- _Work item_
Reproduce the passage of the Heathrow runway article that runs from "Instead the M25" up to and including "lack of detail.".

- _Provided passage_
Heathrow has revealed its thinking behind the three options put forward for the new north-west runway, which show the runway will not bridge the M25 at its existing level.
Three options for the new runway have been published as part of Heathrow’s public consultation, running for 10 weeks until 28 March.
Bridging over the M25 at its existing level has been scrapped as an option depsite being cheaper than diverting the M25 through a tunnel, as the runway would have to be raised by more than 9m and would require too much fill material. Such a sharp incline would also make it difficult to comply with gradients design standards for aeroplane take off.
Instead the M25 will be moved 150m to the west and lowered by 7m through a tunnel. The runway will be raised by 3m to 5m as it crosses the M25, but it will begin and end at ground level and so the height will vary across the length of the runway.
Runway locations with key
The runway will need to be a minimum of 75m wide to accommodate Heathrow’s largest commercial aircraft, an A380 model. Options are being considered for a 3,200m runway but the preferred length remains 3,500m.
Heathrow said it will ramp up its use of its existing runways as soon as it submits its DCO application in 2021, releasing an extra 25,000 flights per year. The new runway needs to deliver 260,000 extra flights per year.
Rival expansion group Heathrow Hub said the proposals showed a lack of detail.
“It is unbelievable that nearly six years into this process, Heathrow are still producing new ideas,” said a Heathrow Hub spokesperson.
“There are no detailed breakdown of costs and how these will be passed on to passengers and airlines. It is a Heath Robinson Plan,” they said, citing the illustrator known for drawing elaborately complicated machines.
Consultation documents show plans for a previously proposed terminal with an innovative canopy structure have been scrapped. Terminal 2 or Terminal 5 will be expanded instead, or a ‘satellite’ terminal structure will be built closer to the new runway.
However, new terminal structures must be built on the “public transport spine” (rail connections running between Terminal 2, 3 and 5). Heathrow believes its revised terminal plans will cut £2.5bn from its original £17bn proposal.
Increased surface access by public transport is crucial to Heathrow’s expansion plans, as strict criteria for traffic levels were set by government as a condition for planning permission.
Worsening air quality as a result of expansion is also a concern: earlier this week London’s deputy mayor for transport Val Shawcross told the Commons transport committee that Heathrow’s third runway would delay London’s compliance with legal air quality targets by five years.
The airport has laid out its plans to become a coach hub, and to help develop the Western Rail Link and Heathrow Southern Rail proposals.
Heathrow Southern Railway, the body behind the plan for a rail link between the airport and the South Western Main Line, executive director Graham Cross said: “Even with the existing two-runway airport, there is an air quality emergency in west London to which road traffic around Heathrow contributes significantly. A third runway will make a southern rail link essential if passengers and airport workers are to access Heathrow without making this crisis even worse.”
The Civil Engineering Contractors Association (CECA) said extra airport capacity is vital for economic growth.
“The publication of today’s [Wednesday’s] consultation enables everyone to have a say on Heathrow’s expansion, thus ensuring that this major infrastructure project delivers real benefit for all,” said CECA director of external affairs Marie-Claude Hemming.
Yesterday Heathrow Airport executive director for expansion Emma Gilthorpe said the consultation would help delivery expansion responsibly.
“We want an expanded Heathrow to be the world’s best airport, ensuring that our country and its future generations have the infrastructure they need to thrive,” she said.

- _Extracted entries_

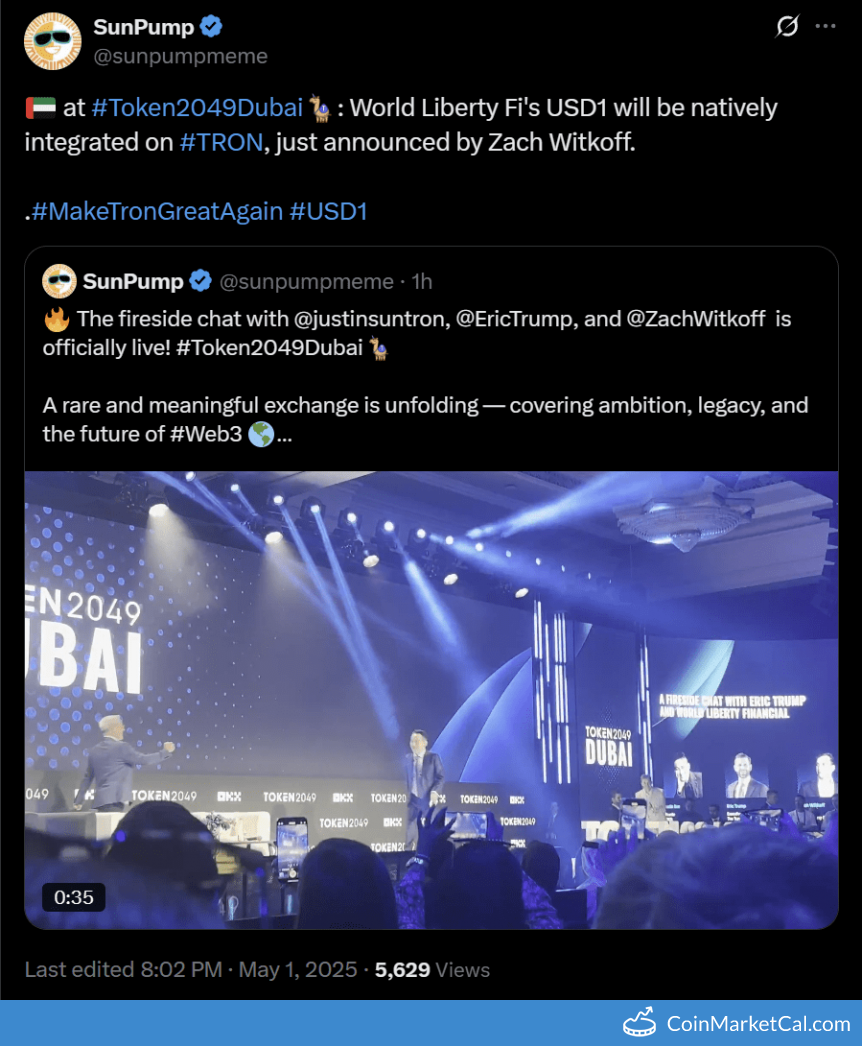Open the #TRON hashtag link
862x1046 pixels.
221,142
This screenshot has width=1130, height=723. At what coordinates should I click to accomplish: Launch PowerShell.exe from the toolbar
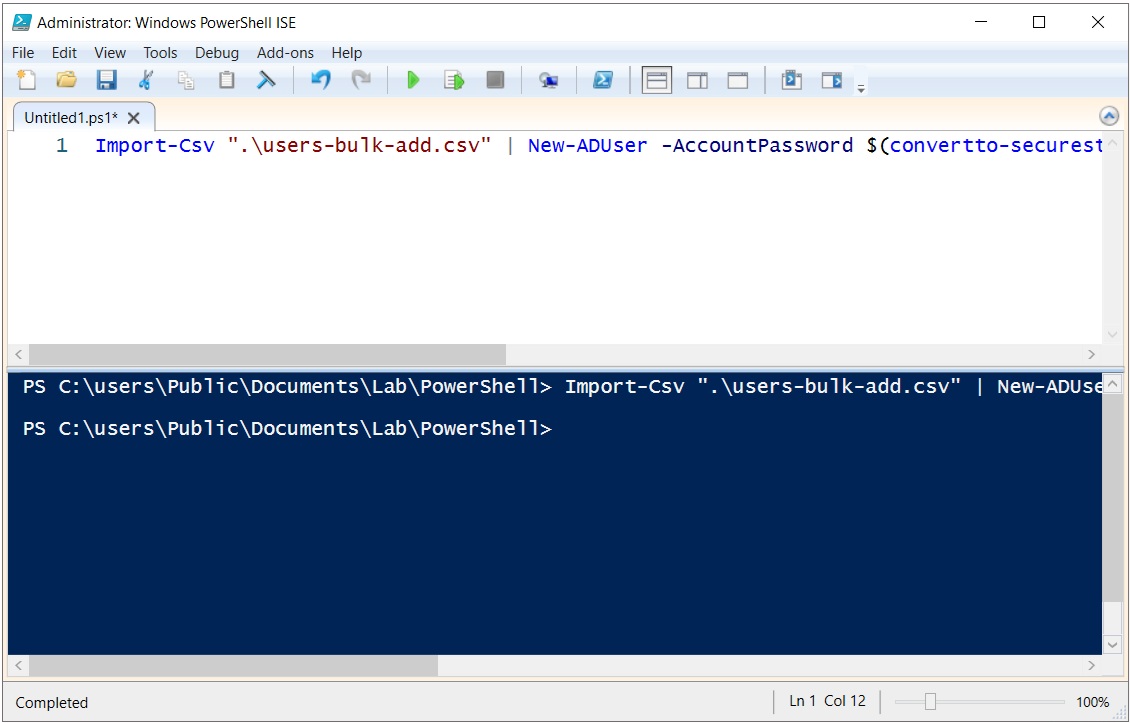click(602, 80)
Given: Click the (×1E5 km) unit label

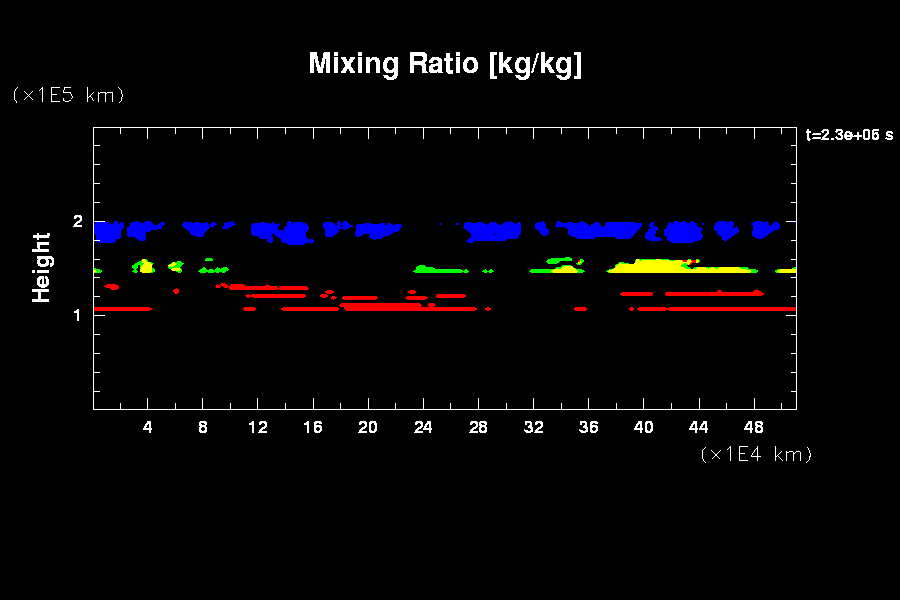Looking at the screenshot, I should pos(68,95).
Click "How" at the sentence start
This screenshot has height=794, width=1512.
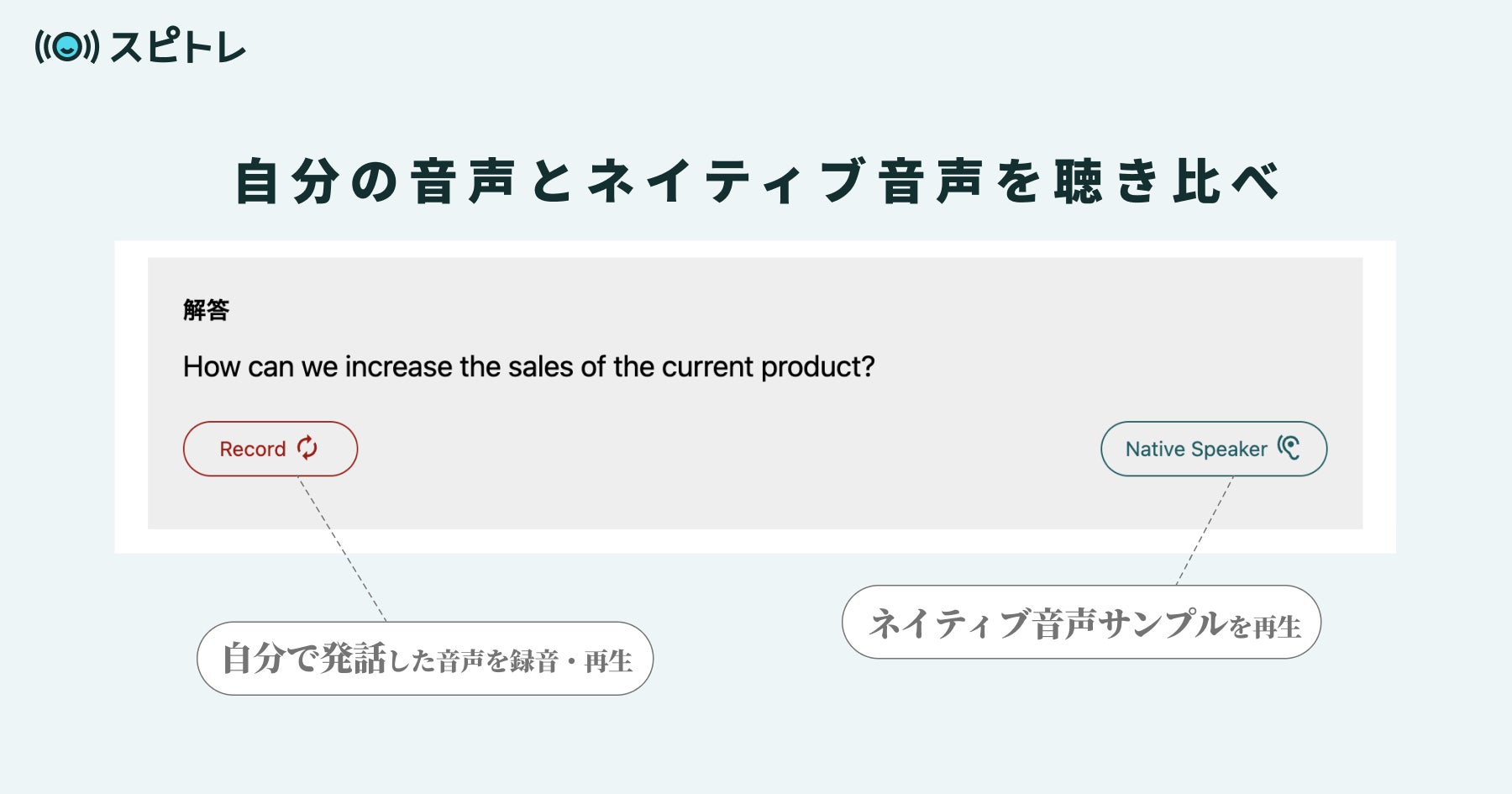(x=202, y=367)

- _Task output_
Instead the M25 will be moved 150m to the west and lowered by 7m through a tunnel. The runway will be raised by 3m to 5m as it crosses the M25, but it will begin and end at ground level and so the height will vary across the length of the runway.
Runway locations with key
The runway will need to be a minimum of 75m wide to accommodate Heathrow’s largest commercial aircraft, an A380 model. Options are being considered for a 3,200m runway but the preferred length remains 3,500m.
Heathrow said it will ramp up its use of its existing runways as soon as it submits its DCO application in 2021, releasing an extra 25,000 flights per year. The new runway needs to deliver 260,000 extra flights per year.
Rival expansion group Heathrow Hub said the proposals showed a lack of detail.